The Origins of Choking During Sex: Breath Play, or Erotic Asphyxiation
I first became aware of the dangers of breath play more than 10 years ago, when a reader informed me that he puts his hands around his partner’s neck and squeezes tightly when they are having sex—at her request. She told him it makes sex feel more intense. He was concerned because she was asking him to ratchet up the choking by using a belt around her neck.
This was before choking became mainstream, and it was limited to a practice in BDSM called breath play, or erotic asphyxiation. Other terms for it were scarfing and terminal sex. There were two distinct groups of people who enjoyed doing it: males who would partially suffocate themselves while masturbating and couples in which one partner liked to be choked.
Boys and young men who are into erotic asphyxiation are known as baggers or gaspers. They put plastic bags over their heads or tight ropes around their necks while they masturbate. The few studies I could find said that baggers often fit in well socially and they keep their sexual secrets well-hidden. Up to a quarter of them wear women’s underwear while they are masturbating on death’s doorstep.
Several boy baggers die each year in this country. Their deaths are often reported as suicides. But people who are trying to kill themselves don’t hang from door knobs while naked, and they don’t design safety releases into their death devices. Boy baggers fully intend to free themselves after squeezing out their blurry-eyed orgasms.

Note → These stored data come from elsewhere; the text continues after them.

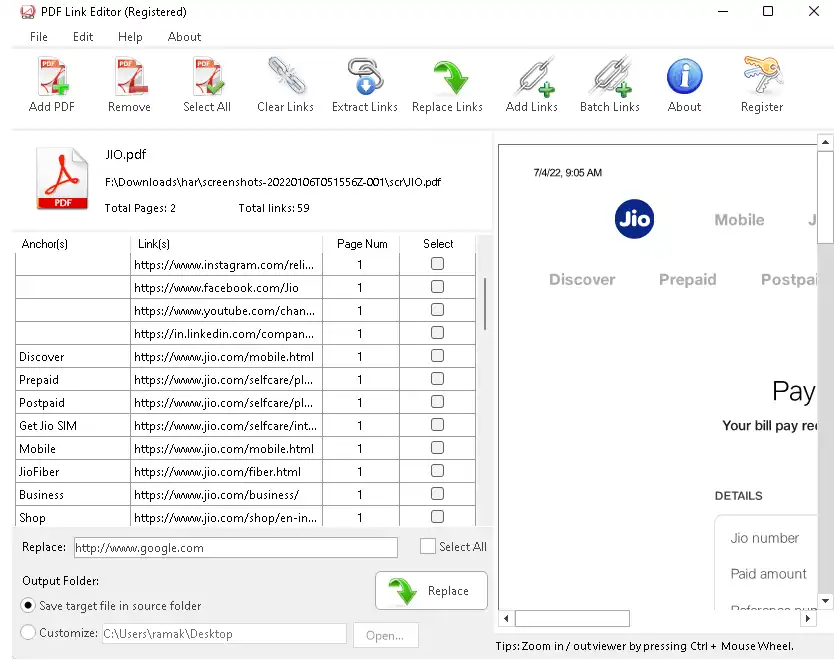The image size is (834, 660).
Task: Open the File menu
Action: pos(39,37)
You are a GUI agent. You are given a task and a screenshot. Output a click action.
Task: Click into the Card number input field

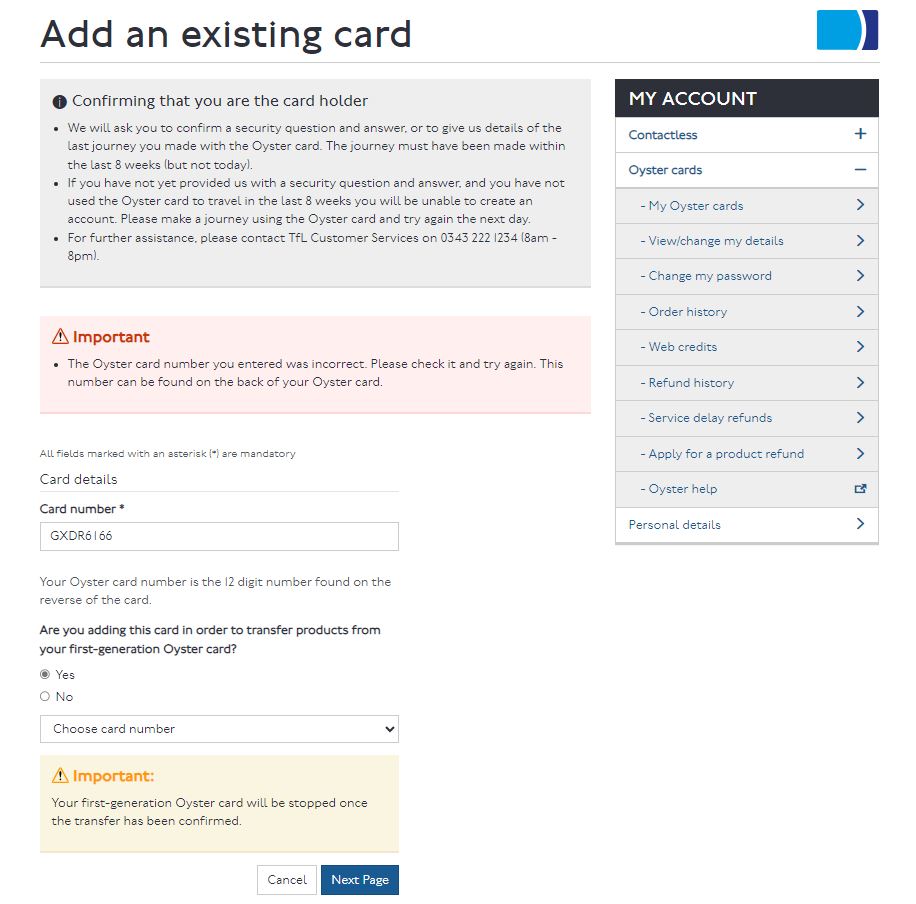pos(219,536)
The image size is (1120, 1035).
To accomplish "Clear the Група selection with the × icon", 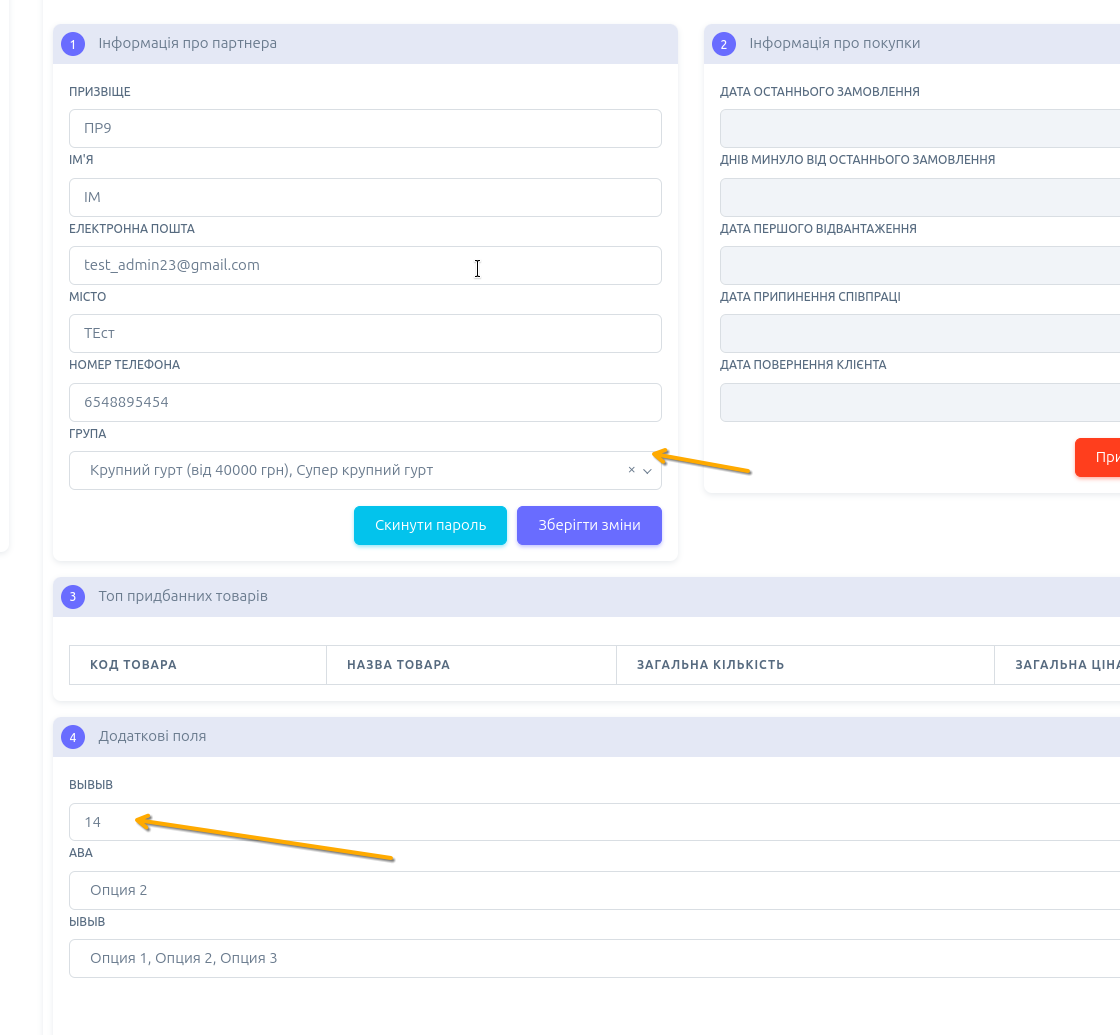I will pos(631,470).
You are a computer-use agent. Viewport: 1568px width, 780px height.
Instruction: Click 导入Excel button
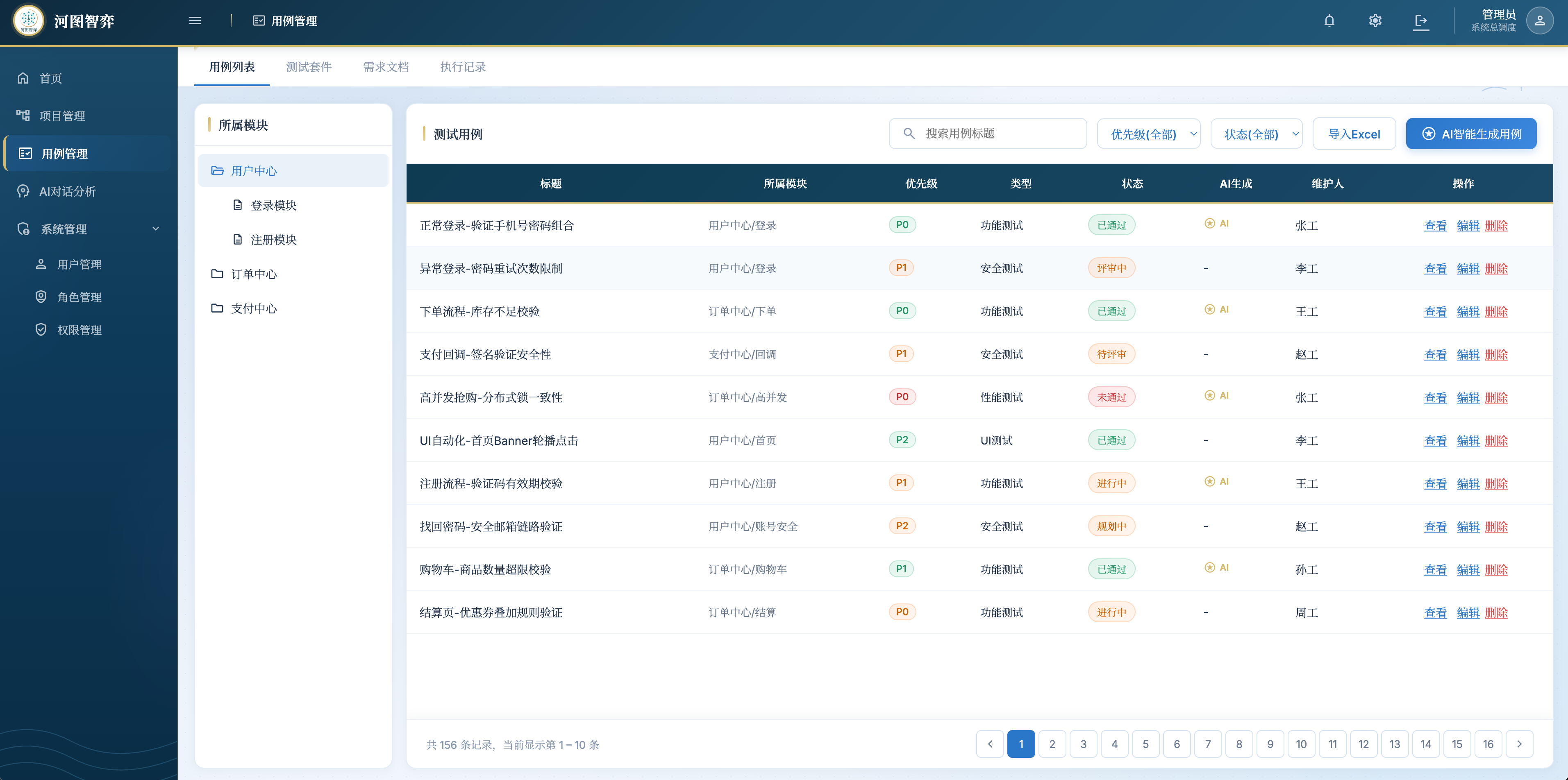point(1354,134)
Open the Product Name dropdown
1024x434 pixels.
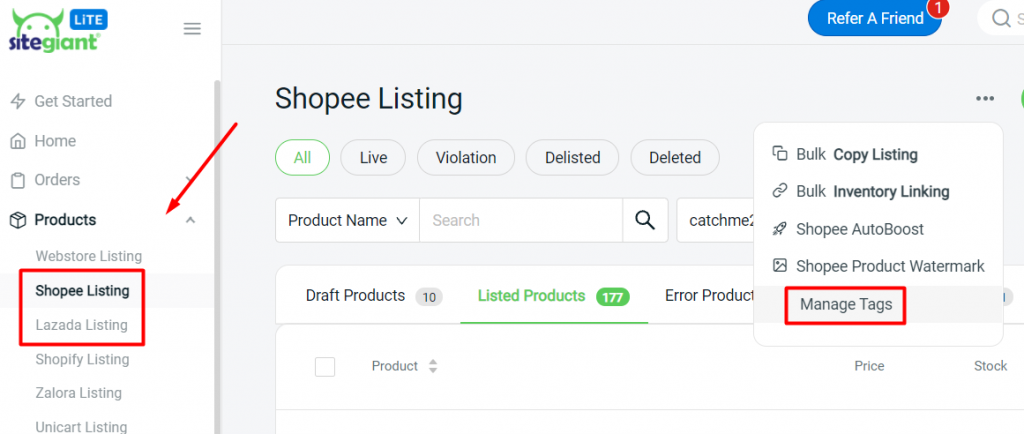click(347, 220)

Horrified parents often spruce up the death scene before the ambulance arrives. Instead of reporting the death as masturbation gone awry, the coroner thinks it’s a suicide. None of the kids’ friends can understand why someone who seemed so well-adjusted would want to off himself.
The other group into breath play are normal-appearing couples. They assume the person who is doing the choking is like a designated driver who can put the brakes on before it’s too late. So, I asked BDSM expert Jay Wisemen whether this is true. He said:
“Not so! As a person with years of medical education and experience, I know of no way whatsoever that either suffocation or strangulation can be done in a way that does not put the recipient at risk of cardiac arrest. If the recipient does arrest, the probability of resuscitating them, even with optimal CPR, is distinctly small.”
In other words, you could be hooked up to state-of-the-art heart monitors and have a board-certified cardiologist for a sex partner, and breath play would still be like playing Russian roulette. Charles Moser, a physician who is highly respected in the world of kink, also expressed his concern about the long-term consequences of breath play in causing brain damage. He spoke about these concerns years before the public outcry against chokeholds.
The Herbenick et al. study also found that an alarming number of women had been slapped by a partner during sex or had a partner aggressively engage their face in a sexual maneuver.
The individuals who were studied by Herbenick, et al. weren’t sex workers whose clientele consisted of privileged executives or paroled prisoners. They were 5,000 undergraduate students at a major university.
References
1. “Carotid Physiology and Neck Restraints in Law Enforcement, Why Neurologists Need to Make Their Voices Heard” Berkman, et al. The Journal of the American Medical Association’s NEUROLGY, December 28, 2020.
2. “Diverse Sexual Behaviors in Undergraduate Students: Findings From a Campus Probability Survey,” Herbenick, et al, The Journal of Sexual Medicine, June, 2021.